I think the majority of creatives are like Carolynn describes herself above. The full title of Barbara Sher's book is "Refuse to Choose: Use All of Your Interests, Passions, and Hobbies to Create the Life and Career of Your Dreams". Most creatives need permission to pursue anything they want and not have to focus their efforts in order for them to be inspired, bloom and produce beautiful things.
I think that the minority of creatives are like me. Today, I realized that for my entire life I've thought that if I am capable of doing something well then I was obligated to include it in my repertoire of "what I do". Just as Barbara Sher suggests, my mental script was definitely allowing me to have as many creative pursuits as I wanted.
I believe this mental script is a product of growing up in the unique household I did where the general family motto was (and still is) "How hard can it be?" If you wanted something but were on a tight budget you figured out how to make it yourself. It didn't matter what it was... a fashionable outfit... delicious artisanal french bread... a finely upholstered piece of furniture... a house. It didn't matter.

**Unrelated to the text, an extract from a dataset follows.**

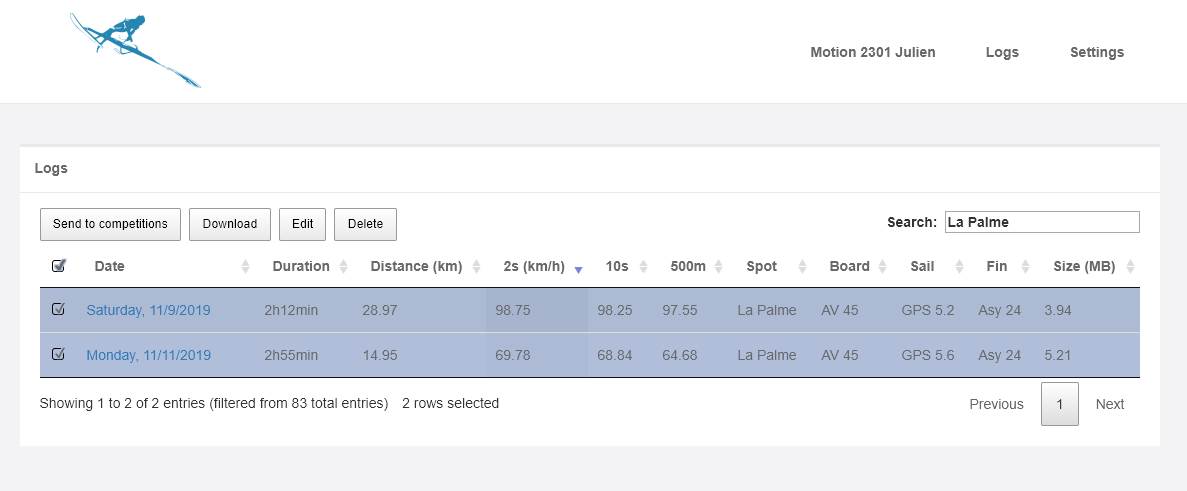Click sort arrows on Distance (km) column
Viewport: 1187px width, 491px height.
point(477,267)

The motto always applied, because, heck, somebody has to make it so why not that "somebody" be me?
Well, there's a downside to that way of approaching life...

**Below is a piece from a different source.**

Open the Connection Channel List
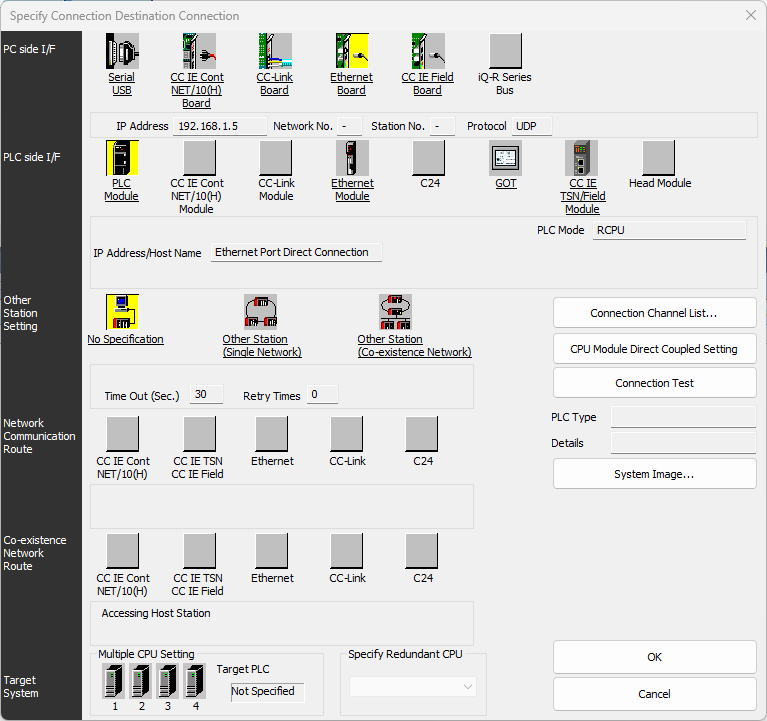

Since I have been encouraged to be proficient in many things, from tiling my own shower to sewing my own clothes, when it came to my artistic pursuits my repertoire has become unwieldy, unmanageable and paralyzing. I currently sit in a studio surrounded by the supplies to make just about anything imaginable. I have bookmaking supplies to make and bind a book from scratch (and I mean "scratch"). I have every kind of paint in every color you could slap on a canvas or piece of paper with the proper paint brushes for each medium (I've got the blank canvases and paper too). I have sketchbooks full of illustration sketches that still are waiting to be finalized and brought into being in full technicolor and idea notes hanging on my bulletin board reminding of me of illustrations that don't even have sketches yet. I have enough supplies to provide the floral arrangements for an entire wedding and not have to buy anything but the flowers. And the sad thing is that most of what I've just listed remains in its original packaging untouched and unused.
That's the place I've been at for quite some time now... the place of "Why?"

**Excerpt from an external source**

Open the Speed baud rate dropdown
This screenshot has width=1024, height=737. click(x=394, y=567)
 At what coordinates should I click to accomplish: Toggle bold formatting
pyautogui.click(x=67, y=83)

If I have a dedicated studio and all the supplies I could possibly imagine, why am I not creating something with them? Why am I seemingly paralyzed?
Now anyone following my blog all this time is probably thinking, "You weren't paralyzed. You were posting photos and creating stationery designs all this time. You were creating like crazy!"
Notice that my case of creative paralysis affected every creative pursuit in my life except photography and stationery design. Every time I've felt like I'm drowning in all the creative projects and supplies that remain untouched, I have retreated to the place that makes me the happiest and still lets me feel the gratification of creating something--the "go to" creative outlet of photography and/or stationery design.
Yes, I'm probably the odd ball for having given myself too much creative permission (it wouldn't be the first time I'm an odd ball). I'm also probably in the minority among creatives when the thought of narrowing down my creative pursuits to only two focuses feels like the most liberating and freeing act I've done in a long time.
Yup... the more I think about it, I really am an odd bird.
|This male Anna's hummingbird didn't crash into the water fountain, he isn't dead and he isn't taking a nap... |
he's taking a rather vigorous bath and loving every moment of it.